Theory of Mind. Modeling what others know, believe, want. A four-year-old does it. LLMs produce responses that look like ToM, but they come from pattern matching over millions of dialogues, not from a real internal model of the other. It breaks the moment you leave standard situations.
Physical intuition. A six-month-old baby already knows a hidden object keeps existing and that one solid does not pass through another. Learned through interaction, not reading. LLMs "know" these rules because humans wrote them down somewhere. It is not the same thing: it breaks the moment you leave the cases that were described.
Preferring the short rule to the enumeration. Faced with data, humans look for the underlying regularity rather than memorize the table. That is Occam's razor, formalized in ML as MDL (Minimum Description Length): penalize the complexity of latent representations so the model prefers "always even plus one" over "here are 500 enumerated cases." Underused in training.
That is exactly what AMI Labs is building, the company LeCun just launched in Paris. Not an LLM. A system that learns a latent representation of the world, without token prediction or autoregressive generation, with persistent memory and reasoning over that representation.
The bottleneck is not research. The bottleneck is integration, plus a dataset problem: interventional causal data at scale does not exist yet. You need physical simulators, robotics, deployment instrumentation. Every system already operating in the physical world is gathering tons of data that will be massively valuable (think: Tesla, Waymo, robotics fleets). The architecture race is coupled to a physical-world data race, and the pure-software labs are not positioned for that one.

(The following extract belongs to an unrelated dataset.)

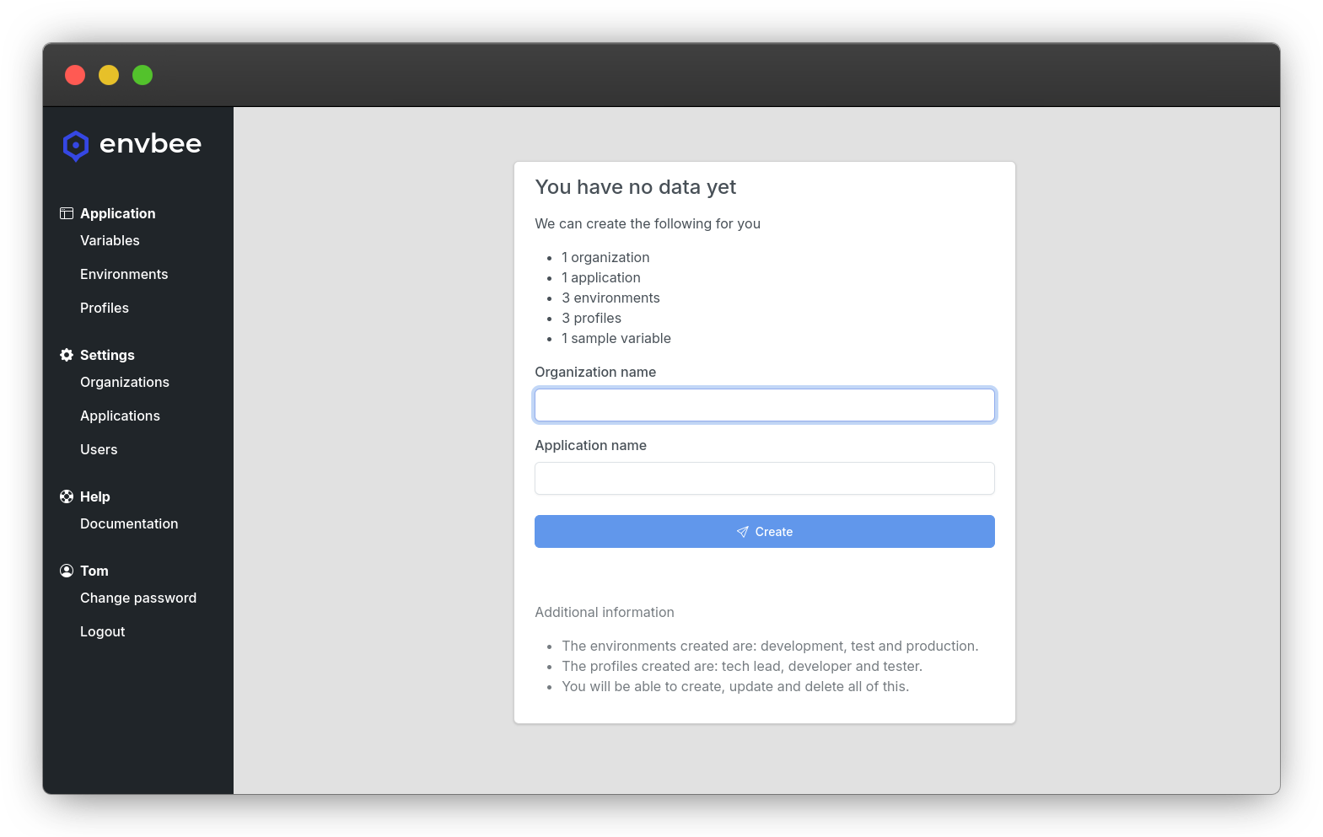Click the paper plane icon on Create
This screenshot has width=1323, height=837.
point(742,532)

If the next generation learns post-deployment, then deploying = training. Everything changes.
Whoever controls where the model runs controls what it learns.
A model deployed in hospitals becomes medical.
Deployed in an IDE, a coder.
Deployed inside a bank, it absorbs that bank’s patterns.
The daily stream of interactions is the curriculum, and the enterprise providing that stream stops being a customer. It becomes a co-educator. Companies using these systems will not pay only in money anymore; they will pay in interaction data, and in return they get a model progressively shaped for their context. Developer holds the architecture, deployer holds the curriculum. That bilateral dependency is the central political-economic dynamic of the next cycle.